Yaz saati uygulaması, o kadar da iyi bir uygulama olmayabilir

Uzmanlar, Türkiye'de de büyük tartışmalara yol açan yaz saati uygulamasından tamamen vazgeçilmesi çağrısında bulunurken, saat değişikliklerinin sağlık sorunlarına yol açtığını iddia ediyor.

Dünya’nın pek çok ülkesinde uygulanan yaz saati uygulaması, gün ışığından faydalanmak isteyen insanlar için önemli bir uygulama. Türkiye'de ise bir süredir bu uygulama kullanılmıyor ve büyük tartışmalara neden oluyor.

Bazı bilim insanları da, kanser, trafik kazaları ve uyku sorunlarının artmasına yol açacağı endişesiyle Yaz Saati Uygulamasının (DST) sona erdirilmesini talep ediyor. Birleşik Krallık’ta bir ilk olarak, İngiliz Uyku Derneği uzmanları yılda iki kez yapılan saat değişikliğinin kaldırılmasını savunan bir görüş bildirisi yayınladı.

Uygulama ilk olarak 1916'da yaz aylarında gün ışığından en iyi şekilde yararlanarak işgücü verimliliğini artırma amacıyla başlatılmıştı. Saatlerin Mart ayının son Pazar günü saat 01:00'de bir saat ileri alınması ve Ekim ayının son Pazar günü saat 02:00’de bir saat geri alınmasıyla bu amaca ulaşılmaya çalışılıyor.

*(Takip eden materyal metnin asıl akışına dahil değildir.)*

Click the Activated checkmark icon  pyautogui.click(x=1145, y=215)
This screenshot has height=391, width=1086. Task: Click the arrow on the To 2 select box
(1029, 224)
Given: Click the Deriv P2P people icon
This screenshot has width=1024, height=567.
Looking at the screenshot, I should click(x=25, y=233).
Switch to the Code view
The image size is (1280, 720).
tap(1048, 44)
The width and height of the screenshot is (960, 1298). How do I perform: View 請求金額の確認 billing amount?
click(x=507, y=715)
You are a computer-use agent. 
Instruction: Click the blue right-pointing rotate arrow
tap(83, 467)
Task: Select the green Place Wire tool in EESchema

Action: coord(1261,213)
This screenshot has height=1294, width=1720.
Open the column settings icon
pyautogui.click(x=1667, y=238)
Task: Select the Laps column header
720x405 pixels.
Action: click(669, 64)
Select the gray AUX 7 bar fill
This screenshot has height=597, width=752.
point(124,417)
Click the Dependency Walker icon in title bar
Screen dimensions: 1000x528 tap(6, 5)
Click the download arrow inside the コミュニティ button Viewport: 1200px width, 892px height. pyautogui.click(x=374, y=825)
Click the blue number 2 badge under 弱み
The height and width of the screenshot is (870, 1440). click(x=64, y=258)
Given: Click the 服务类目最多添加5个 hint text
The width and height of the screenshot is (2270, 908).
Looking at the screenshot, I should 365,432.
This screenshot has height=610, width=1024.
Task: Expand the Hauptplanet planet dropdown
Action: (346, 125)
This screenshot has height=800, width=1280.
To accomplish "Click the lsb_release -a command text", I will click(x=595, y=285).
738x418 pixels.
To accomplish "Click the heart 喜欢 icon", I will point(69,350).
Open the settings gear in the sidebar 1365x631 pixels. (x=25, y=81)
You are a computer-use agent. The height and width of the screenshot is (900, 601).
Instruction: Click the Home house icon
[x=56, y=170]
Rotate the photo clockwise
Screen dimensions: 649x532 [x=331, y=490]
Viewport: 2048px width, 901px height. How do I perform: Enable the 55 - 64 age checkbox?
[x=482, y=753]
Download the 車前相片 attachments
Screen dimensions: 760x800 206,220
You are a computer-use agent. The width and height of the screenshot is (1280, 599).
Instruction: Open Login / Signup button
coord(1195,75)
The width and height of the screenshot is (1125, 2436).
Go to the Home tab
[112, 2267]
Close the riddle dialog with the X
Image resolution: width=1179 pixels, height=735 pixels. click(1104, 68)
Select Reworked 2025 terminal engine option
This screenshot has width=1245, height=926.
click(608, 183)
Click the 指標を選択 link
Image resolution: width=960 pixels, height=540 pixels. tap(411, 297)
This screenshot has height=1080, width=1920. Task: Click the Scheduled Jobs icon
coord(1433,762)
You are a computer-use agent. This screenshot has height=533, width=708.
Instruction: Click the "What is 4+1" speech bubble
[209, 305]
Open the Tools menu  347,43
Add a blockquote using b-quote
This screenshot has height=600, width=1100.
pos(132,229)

Uygulama ile, günler uzadıkça, programlarımızı ileri almanın insanlara çalışma günlerinde daha fazla güneş ışığı saati sağlayacağı savunuluyor. Ancak Dernek, saat değişikliğinin olumsuz sonuçlarını vurgulayan bilimsel kanıtlara dayanarak kalıcı Standart Saatin (Greenwich Ortalama Saati) geri getirilmesini talep ediyor.

1 saatin getirdiği uyku kaybı

Saatler ileri alındığında bir saatlik uyku kaybı oluşuyor ve uzamanlar, bunun tüm nüfusun normalden daha yorgun hissetmesine neden olabileceğini söylüyor. Bazı çalışmalar, yaz saati uygulamasına geçilmesinin ardından ölümcül trafik kazası riskinin yaklaşık yüzde altı arttığını öneriyor. Ayrıca, saatlerimizi değiştirdikten sonraki günlerde kardiyovasküler olaylar, intihar davranışları ve ölüm oranlarında artış olduğuna dair bazı iddialar da bulunuyor.

Vücutlarımız, biyolojik saatlerimizi normal 24 saatlik güneş döngüsüyle uyumlu tutmak için parlak sabah güneşine güvenir. Güneş ile vücudumuz arasındaki uyumsuzluğun ciddi uzun vadeli sağlık etkilerine sahip olabileceğine dair, tartışmalı olsa da giderek artan kanıtlar sunuluyor. Çalışmalar, güneş saati ile vücut saatlerimiz arasındaki uyumsuzluğun en fazla olduğu bir zaman diliminin batısında yaşayanların lösemi, mide kanseri, akciğer kanseri ve meme kanserine yakalanma risklerinin daha yüksek olduğunu gösteriyor. Bu uyumsuzluk, saatler ileri alındığında yaşananlara çok benzediği için, bazı bilim insanları yaz saati uygulamasının da benzer bir etkiye sahip olabileceğini söylüyor.

"Zorla" yapılan değişiklik

British Sleep Society, uykunun sağlık ve refah için çok önemli olduğunu ve zorla yapılan değişikliklerin uykumuzu düzenleme yeteneğimizi etkileyebileceğini vurguluyor. Araştırmacılar, saat değişikliklerinin yapıldığı dönemlerde vücudumuzu bir saat daha az veya daha fazla uyumaya zorladığımızı ve sonbahar değişiminde insanların işe veya okula karanlıkta gitmek zorunda kaldıklarını belirtiyor. Dernek, sabahları doğal gün ışığının, optimum uyku ve genel sağlık için olmazsa olmaz olan vücut saatlerimizin gündüz ve geceyle uyumlu olmasını sağlamak için çok önemli olduğunu savunuyor.

Araştırmacılar, sabah ışığının vücudumuz için kritik olduğunu ve hem ideal uyku, hem de genel sağlığımız için büyük bir öneme sahip olduğunu vurguluyor. Ayrıca, Gün Işığından Faydalanma saati yerine genel olarak Standart Saatin kullanılmasını öneriyor.

Uyku ve bozukluklarının incelenmesine adanmış olan İngiliz Uyku Derneği, tavsiyesini Uyku Araştırmaları Dergisi’nde yayınladı.